DATA LISTING:
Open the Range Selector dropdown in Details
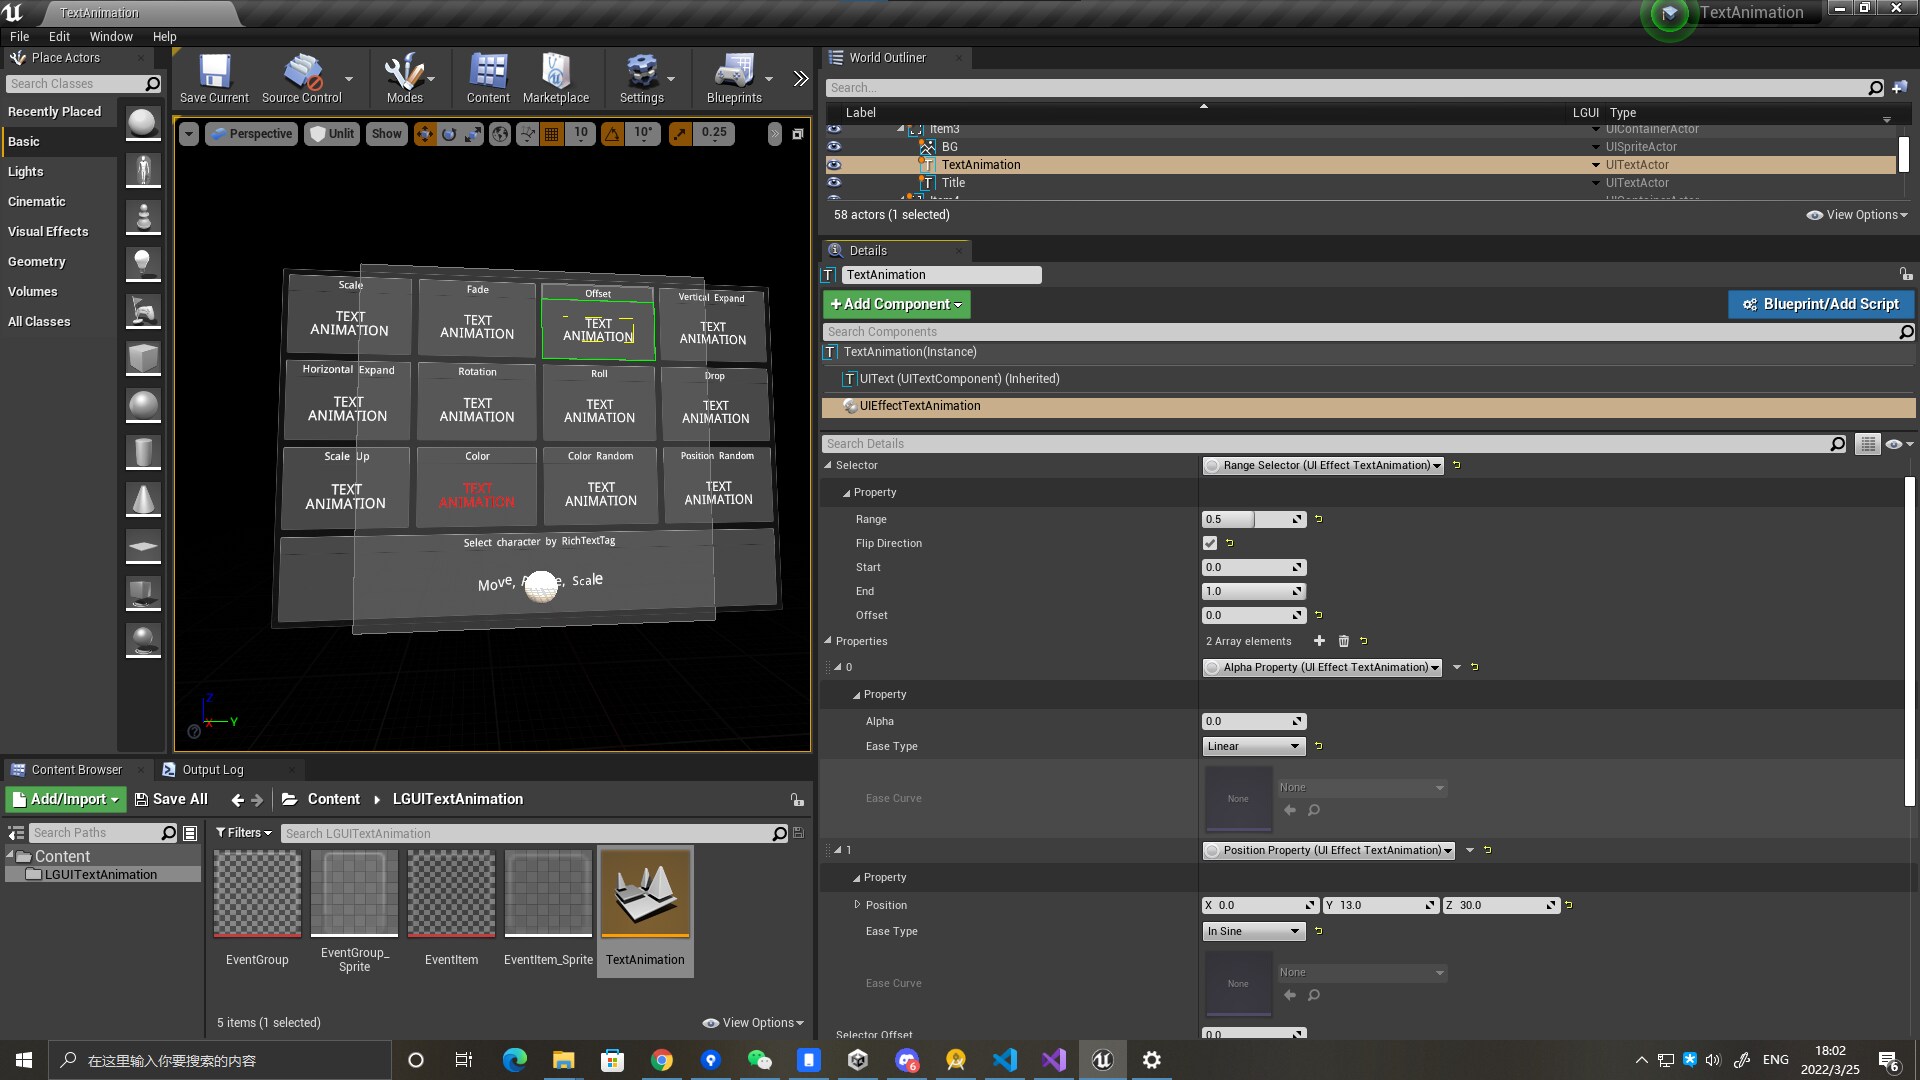 click(1322, 465)
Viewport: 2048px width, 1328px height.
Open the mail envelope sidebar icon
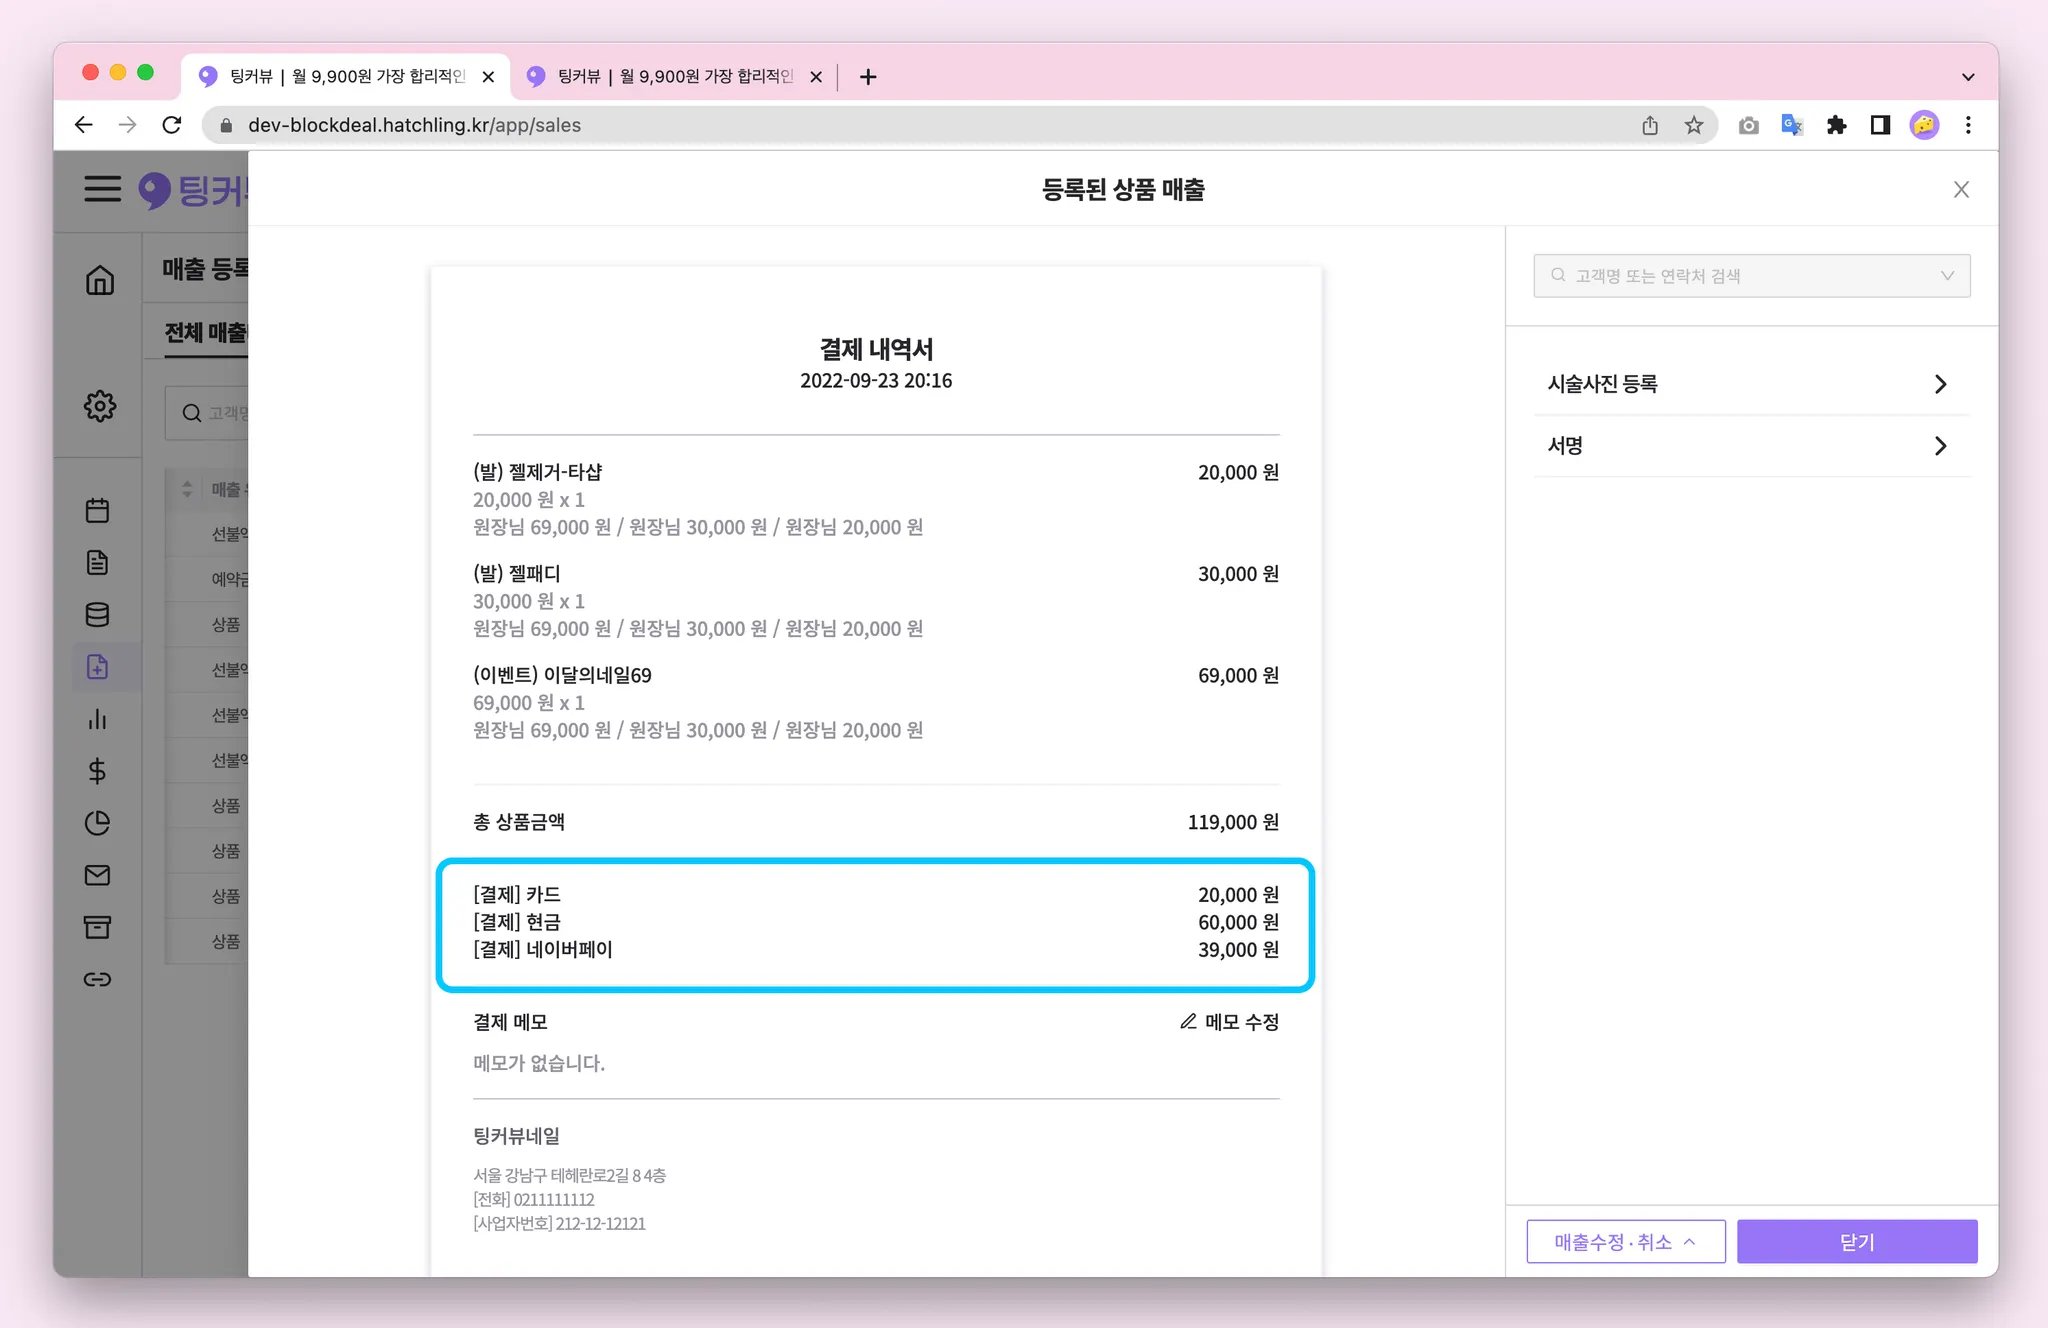point(97,875)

WHAT TO PRODUCE:
The entries are to be written out in full and exactly, apart from the pictures.

ANSWER TO THE EXERCISE:
Open the Range Selector dropdown in Details
 click(1322, 465)
Viewport: 2048px width, 1328px height.
Open the mail envelope sidebar icon
point(97,875)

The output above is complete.